A little history, we have been in business for about 20 years and just got into CNC a little more than a year ago with a flat table machine and a drill dowel machine as well. We build both commercial and high end residential
We ran the software that came with the machines (both Weekes) and needed to move faster. We looked at both CV and Microvellum and went with MIcrovellum we felt it fit our needs better and the support seemed better too. CV has a lot of presentation type of applications but Microvellum seemed to be more of a work horse. I will say its a lot to swallow and is a big undertaking. I would say that I am happy and I'm the guy running it Chris
You should consider how important it is to be able to submit and do shop drawings in an AutoCAD format. If that is important, you will want to lean toward an AutoCAD based software. Both programs that you mention, in order to implement them properly, require the sufficient amount of training and integration. At least a week onsite to get you functioning. Plan on revisiting training on specific functions that you want to get more proficient with. You can go cheaper, but in the long run, you'll run into the limitations of a cheaper software and you'll be investing more to address those shortcomings. I'll be completely open and honest with you, I've got experience with MV but not CV. To be fair, it should be noted that we represent woodCAD|CAM, now and it is, at least worth your attention to look at. It has been around for quite a while but was mainly in the European market. The nice thing is that it is German engineering. They just don't do things unless it's done right. It is AutoCAD based and provides excellent submittal drawings, right out of the box. The 3D modeling interface for addressing custom products is a bit more user friendly when dealing with things that are non standard. Sorry to throw more confusion into your decision making process, but you should do your due diligence.
We have been running Cabinet Vision for a long time and 2 years ago bought a cnc, then bought s2m.
It's pretty intense, but with the knowledge in hand that it all revolves around construction methods and materials schedules, things are going well.
As for shop submitals, I think that the devil is in the details. If you don't show details like the architect wants, they are going to be rejected. Their is a CAD feature and you can use it to get the details flushed out.
We had a ptp and slider combo, but after drawings that are 45 pages becoming common place, I decided on a router and not to post to a saw and the ptp. The choice has worked well for us. It is pretty steep on the learning curve, but like I said it has been good. I looked @ Microvellum and man, it's powerful, but I already had some experience with Cabinet Vision, so that's where we went. I run Ultimate, it's very powerful, don't let anyone bs you.

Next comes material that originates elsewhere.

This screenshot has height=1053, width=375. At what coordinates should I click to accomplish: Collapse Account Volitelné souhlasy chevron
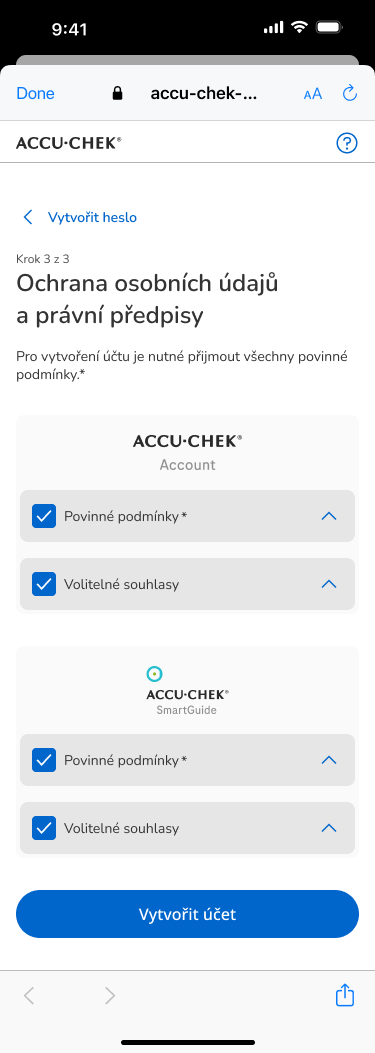click(329, 584)
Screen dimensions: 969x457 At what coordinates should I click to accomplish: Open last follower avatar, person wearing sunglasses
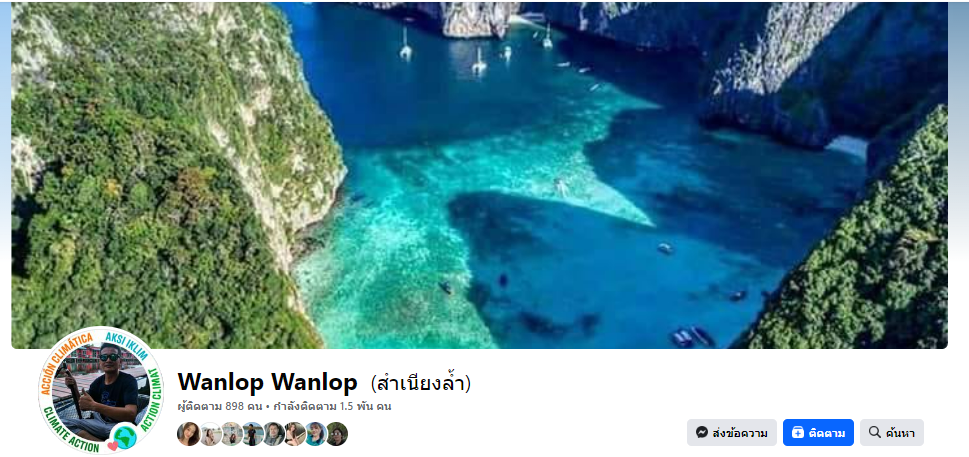pos(337,434)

Our router is a 5x12. We cut a lot of corian, so we seam it up and set it up as 60x144 for the material size. It has saved us a lot of time on the floor. Good luck.
No software that will really perform is going to be inexpensive or easy to use. We use a "sister" software to WoodCadCam and it is brilliant. I suggest you at least take a look at what Pat has to offer. What you need to validate are the machine posts available. Some software processes to certain machines better than others. Biesse, and no, I am not affiliated with Biesse, connects well with most packages...just FYI. Decide what you want a package to accomplish for you, hand the software salesman a list and see if the software performs while he is there. Don't get pulled in to the "oh, yes...it will do that but I don't have my system configured for that..." excuse....have them get on the phone with tech support or an expert while you are watching to get the real answers. Happy hunting.
Irving, you said you have a small cabinet shop. What's driving the purchase of new software? Getting more out of the machinery? Handling drawings? Do you in fact need to draw everything you make? Is there a need to go beyond AutoCAD? Are you buying a sledgehammer when a hammer will do?
Yes, Mike. We will be showing this and more at IWF. You can also go to our website and view a recorded version of our last webcast. Feel free to contact me if you wish to ask questions or would like more information.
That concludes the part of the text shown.